-- Prompt --
Rescale the listing below: repeat every line, requests included, but multiply each coordinate in the answers by 0.25 and round it to a whole number, with halves going up. Cover the whole listing, and leave the pictures out of your answer.

★ ★ ★ ★

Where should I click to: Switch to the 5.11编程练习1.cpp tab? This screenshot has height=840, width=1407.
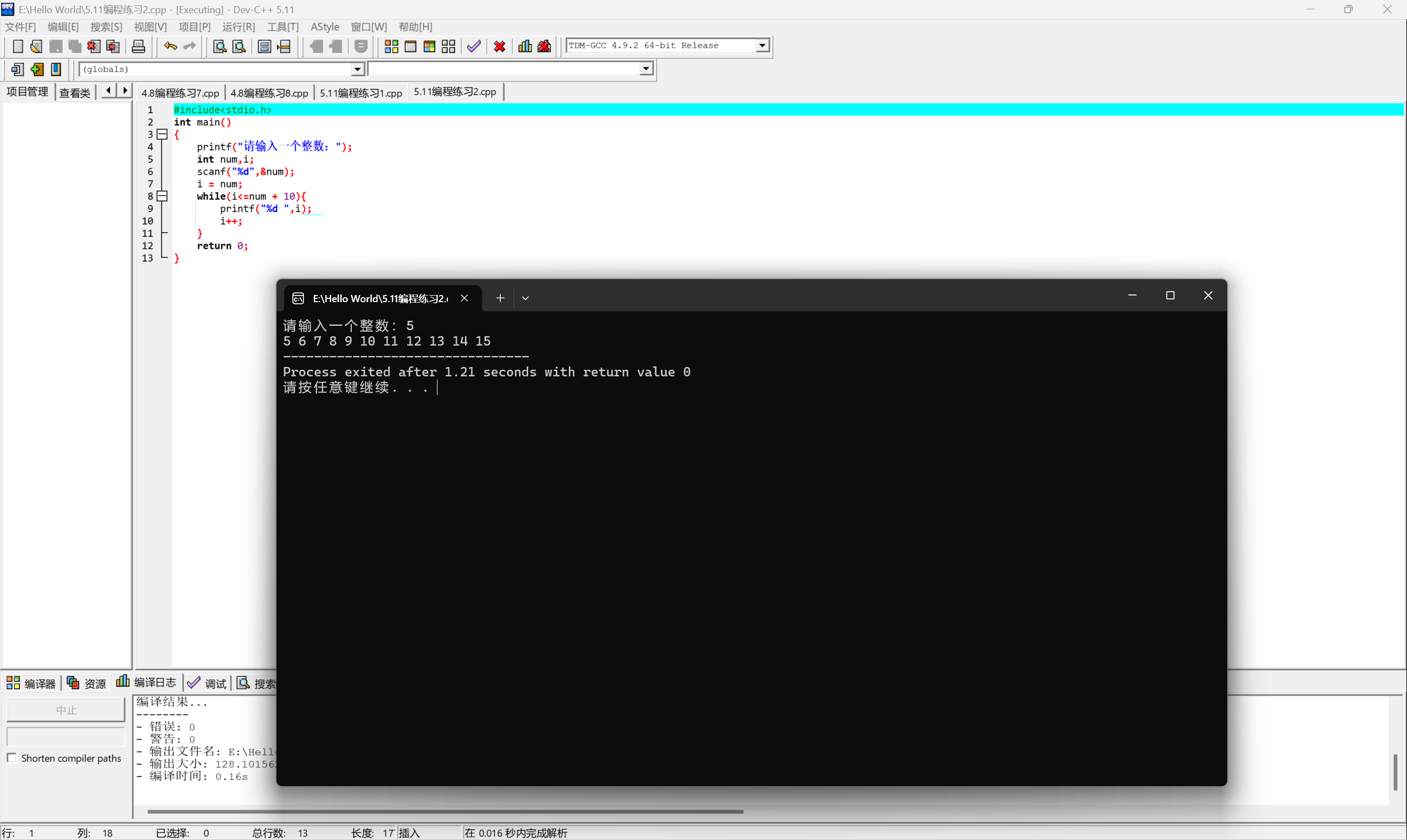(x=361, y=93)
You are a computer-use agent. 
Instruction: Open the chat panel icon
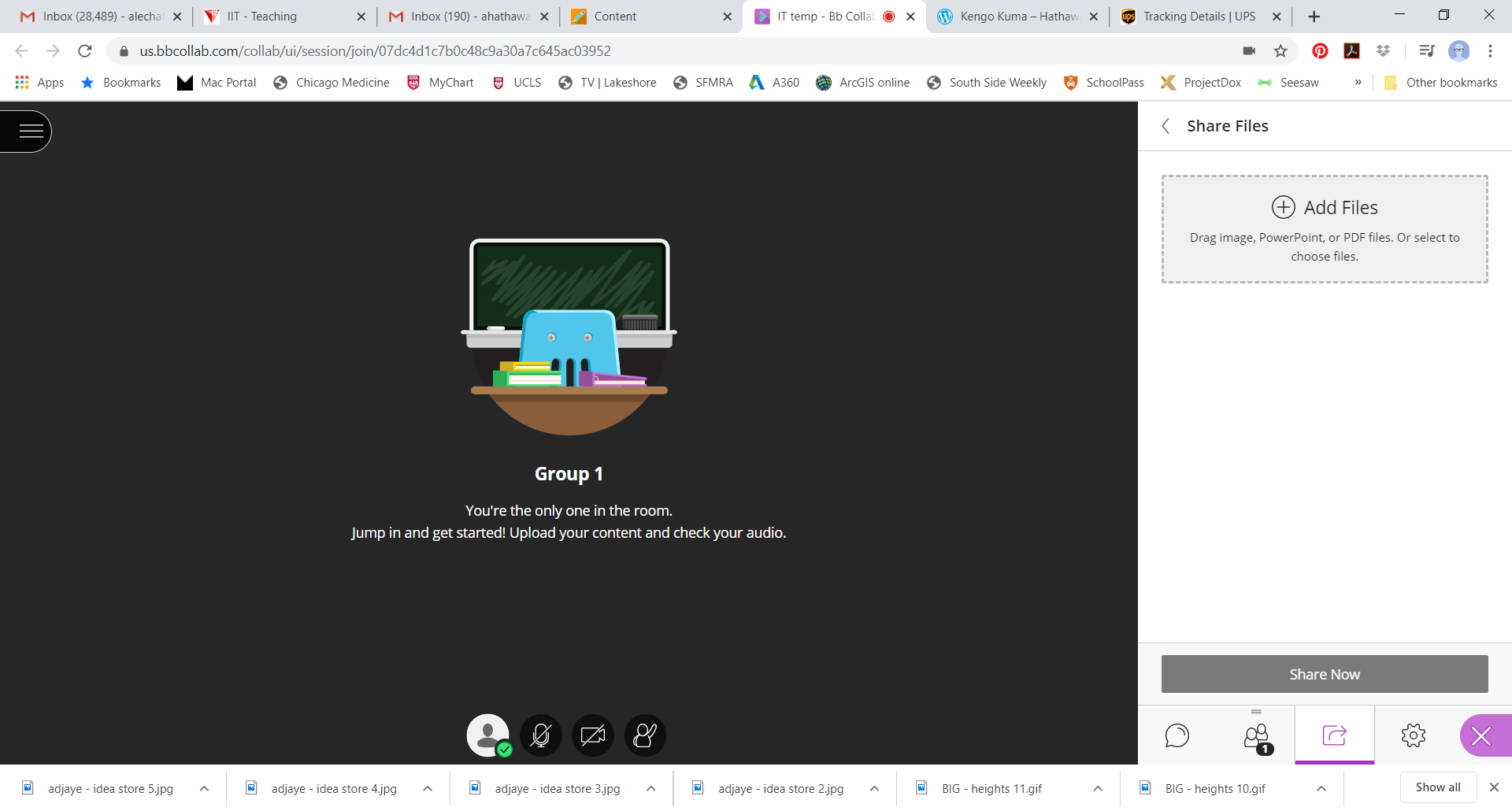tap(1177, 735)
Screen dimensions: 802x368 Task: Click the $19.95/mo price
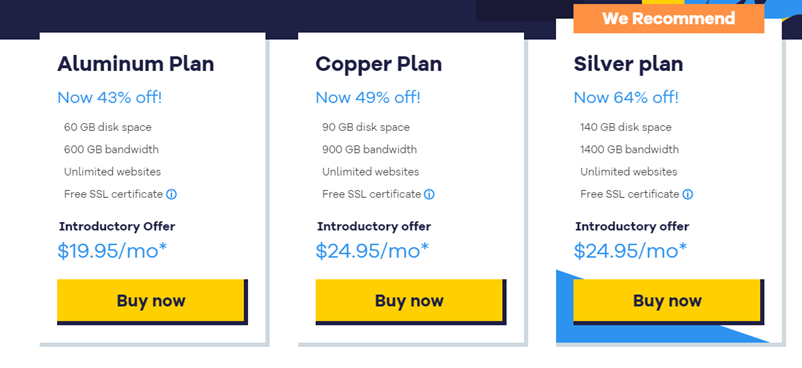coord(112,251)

★ ★ ★ ★

-- Task solution --
Where should I click to: Switch to the 5.11编程练习1.cpp tab? This screenshot has height=840, width=1407.
(x=90, y=23)
You are a computer-use agent. 
Instruction: Open the chat panel icon
tap(294, 184)
Screen dimensions: 802x368 Task: Click the $19.95/mo price
coord(28,63)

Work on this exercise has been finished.